Materials provided START

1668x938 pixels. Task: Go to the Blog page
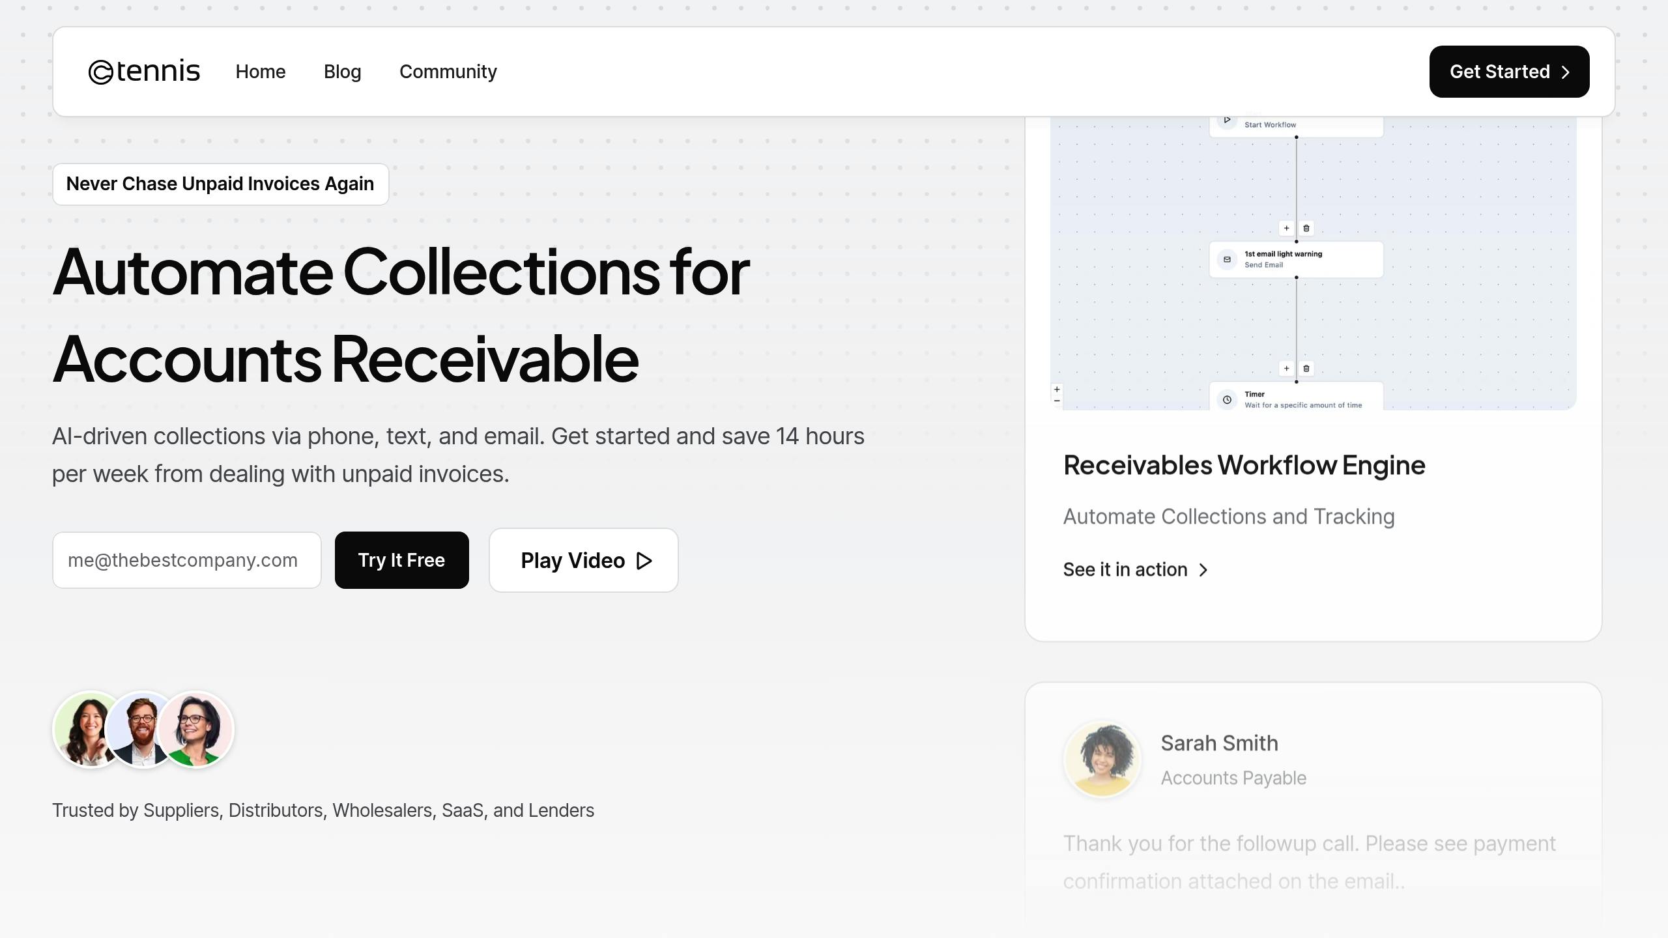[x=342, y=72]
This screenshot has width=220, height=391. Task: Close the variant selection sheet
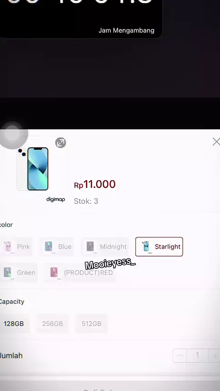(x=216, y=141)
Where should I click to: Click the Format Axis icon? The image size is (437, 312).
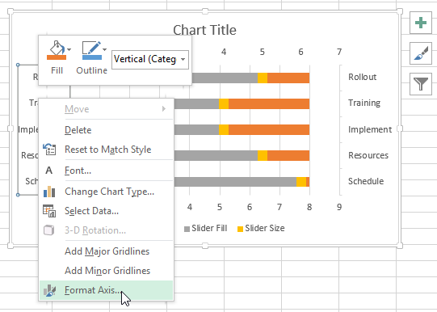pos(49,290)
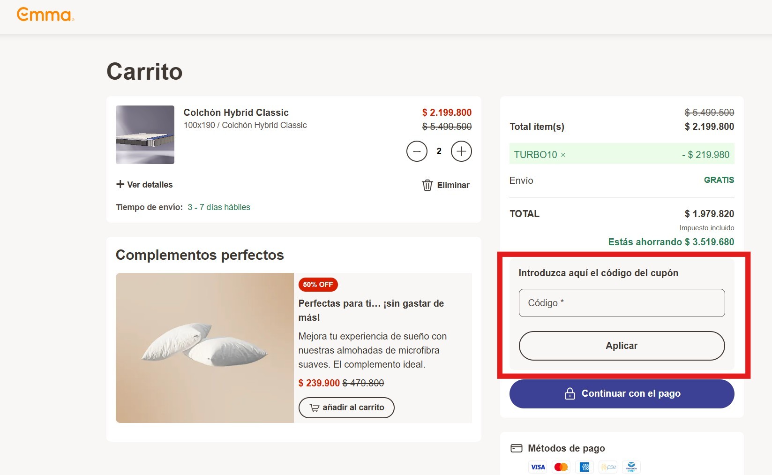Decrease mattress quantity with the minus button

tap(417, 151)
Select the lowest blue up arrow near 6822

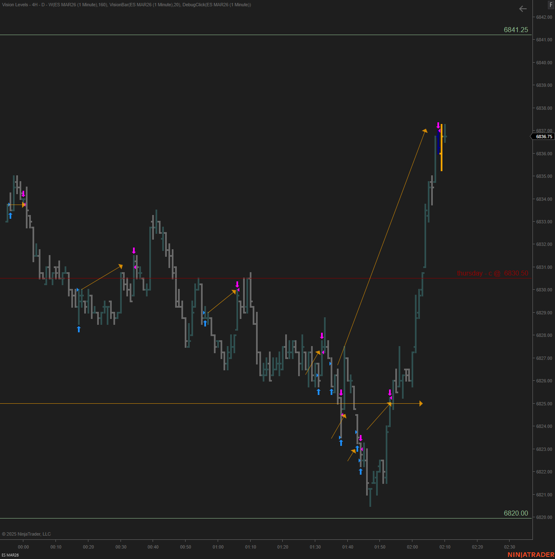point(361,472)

Materials provided END

**Problem details**
Return every entry exactly, dropping the pictures.

**Result for this task**
1668x938 pixels. Task: Go to the Blog page
[x=342, y=72]
This screenshot has width=220, height=391. Task: Close the variant selection sheet
(x=216, y=141)
Where should I click to: Click the Format Axis icon? The image size is (437, 312).
pos(49,290)
Decrease mattress quantity with the minus button

tap(417, 151)
Select the lowest blue up arrow near 6822

point(361,472)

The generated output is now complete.